The above open-source PWA app is authored in Node.js. If you want to host your own version on an Ubuntu server, keep in mind the following common encountered issues that can prevent playback:
- CORS issue: The sample video in the sample app is hosted in https://storage.googleapis.com/biograf-video-files/videos/. Google has set up CORS for all their test samples hosted in Google Cloud Storage bucket. They are served with CORS headers, specifying explicitly the CORS entry:
https://biograf-155113.appspot.com (the domain in which google hosts their sample) preventing access by any other sites. If you try, you will see the following HTTP error: Failed to load https://storage.googleapis.com/biograf-video-files/videos/poly-sizzle-2015/mp4/dash.mpd: No 'Access-Control-Allow-Origin' header is present on the requested resource. Origin 'https:\//13.85.80.81:8080' is therefore not allowed access. If an opaque response serves your needs, set the request's mode to 'no-cors' to fetch the resource with CORS disabled.

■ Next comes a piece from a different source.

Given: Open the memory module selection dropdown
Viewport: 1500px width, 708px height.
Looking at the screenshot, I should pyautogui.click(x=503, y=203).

- Certificate issue: Starting from Chrome v 58, EME for Widevine requires HTTPS. Therefore, you need to host the sample app over HTTPS with an X509 certificate. A usual test certificate does not work due to the following requirements: You need to obtain a certificate meeting the following minimum requirements:
- Chrome and Firefox require SAN-Subject Alternative Name setting to exist in the certificate
- The certificate must have trusted CA and a self-signed development certificate does not work
- The certificate must have a CN matching the DNS name of the web server or gateway
The smooth streaming (PIFF) file format with H264/AAC has a binding with PlayReady (AES-128 CTR). The smooth streaming .ismv file, assuming audio is muxed in video, is itself an fMP4 and can be used for playback. If smooth streaming content goes through PlayReady encryption, each .ismv file becomes a PlayReady protected MP4 fragment. You can choose an .ismv file with the preferred bitrate and rename it as .mp4 for download.

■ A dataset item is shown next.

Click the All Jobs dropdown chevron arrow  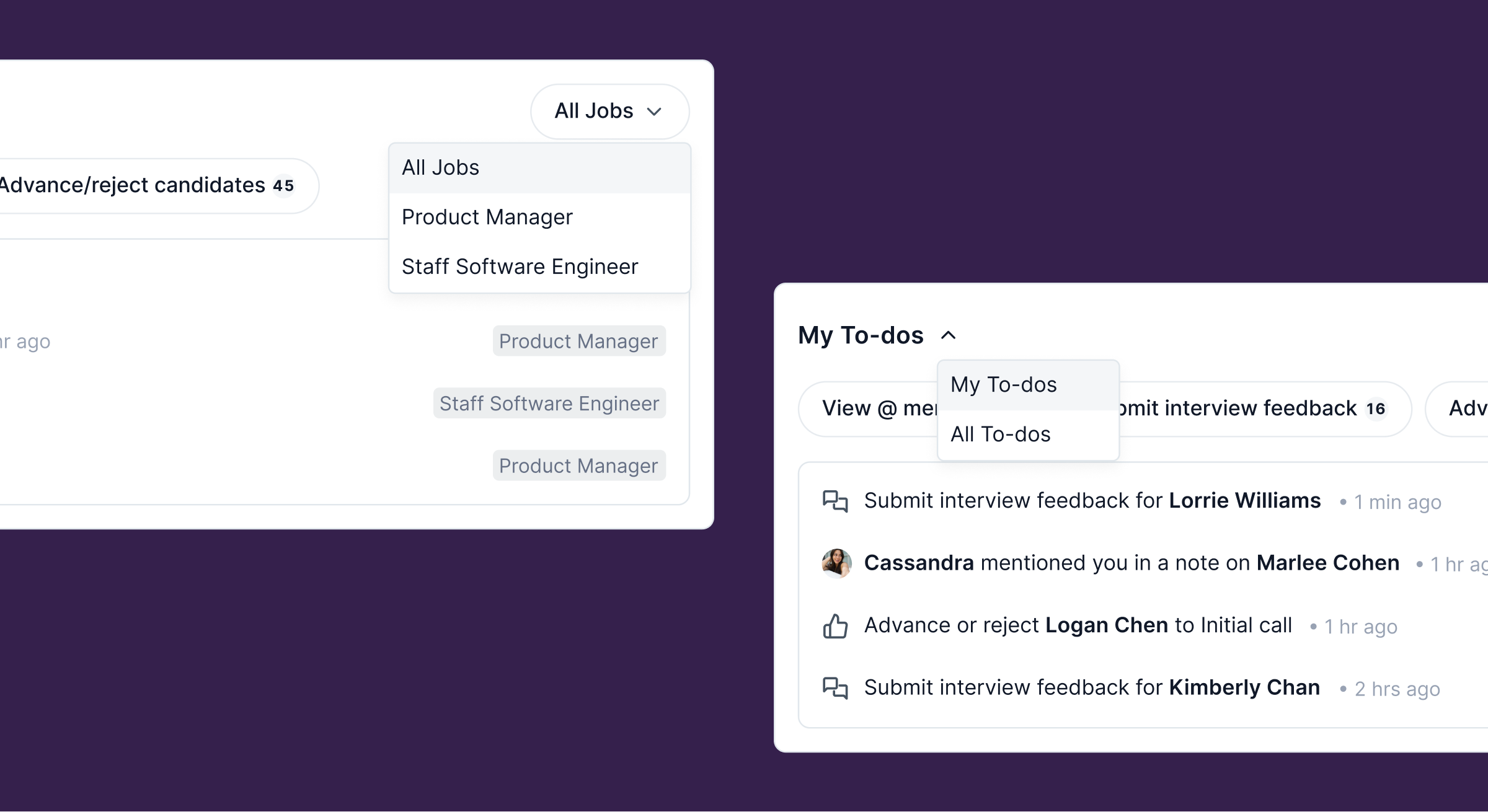(654, 112)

There are two options for hosting the PlayReady protected MP4 for progressive download:
- You can put the MP4 in the same container/media service asset and use Azure Media Services streaming endpoint for progressive download.
- You can use the SAS URL for progressive download directly from Azure Storage.
You can use two types of PlayReady license delivery:
- PlayReady license delivery service in Azure Media Services
- PlayReady license servers hosted anywhere.
To obtain a PlayReady license with the AMS delivery service, see the Media Services v3 with PlayReady license template.
For playback testing, you can use a Universal Windows Application on Windows 10. In Windows 10 Universal samples, there is a basic player sample called Adaptive Streaming Sample. Add the code for choosing the downloaded video and use it as the source, instead of the adaptive streaming source.